[Document excerpt]
=== Section Start ===

The ICC Women’s T20 World Cup gets underway in Australia on 21 February. The second major ICC tournament of the year — the first being the recently concluded under-19 World Cup — will see 10 teams fight it out in the biennial event that was first played in 2009. Eight teams gained automatic qualification for the tournament with Bangladesh and Thailand qualifying through the ICC Women’s World T20 Qualifiers. As a preview to the tournament, we take a look at one player from each team to watch out for.
Smriti Mandhana (India)
Since the beginning of 2019, Smriti Mandhana has 621 runs in 19 innings at an average of 34.5 with six half-centuries. Her tally of runs is the most by any women’s cricketer in this time frame. Despite a very ordinary 2019, plagued by injuries and an inconsistent run of form, Mandhana stood out head and shoulders above the rest, speaking volumes about the value she brings to the team.

=== Section End ===

[Recorded data]
=== Section Start ===

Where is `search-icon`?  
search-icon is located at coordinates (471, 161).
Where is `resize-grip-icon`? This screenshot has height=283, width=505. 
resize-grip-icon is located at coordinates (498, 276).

=== Section End ===

[What the exercise asks]
Continue the Women's T20 World Cup preview from the point where it stops, going on to the player to watch from the next team.

[Expected output]
Her recent form is the most impressive with the southpaw making 216 runs at an average of 43.2 in the recent tri-series, also involving Australia and England, in Australia. That she top-scored in the series in conditions where the World Cup will be played will be a big confidence boost for India ahead of the tournament. She also had a successful stint with Hobart Hurricanes in the Women’s Big Bash League in 2018. Finishing in the top 20 run-scorers, Mandhana’s strike rate of 144.54 was the second-best for any player in the list. Given India’s middle-order woes, Mandhana will be expected to step up and give the side a good start.
Danielle Wyatt (England)
Danni Wyatt finished as the top run-getter in the 2019 edition of the Kia Super League with 466 runs at an average of 42.36. The stylish opening batswoman is regarded as one of the most dangerous T20 openers going around in women’s cricket. More than the sheer weight of her runs for the Southern Wipers in the 2019 Kia Super League, her strike rate of 166.42 made her a real threat at the top for opponents.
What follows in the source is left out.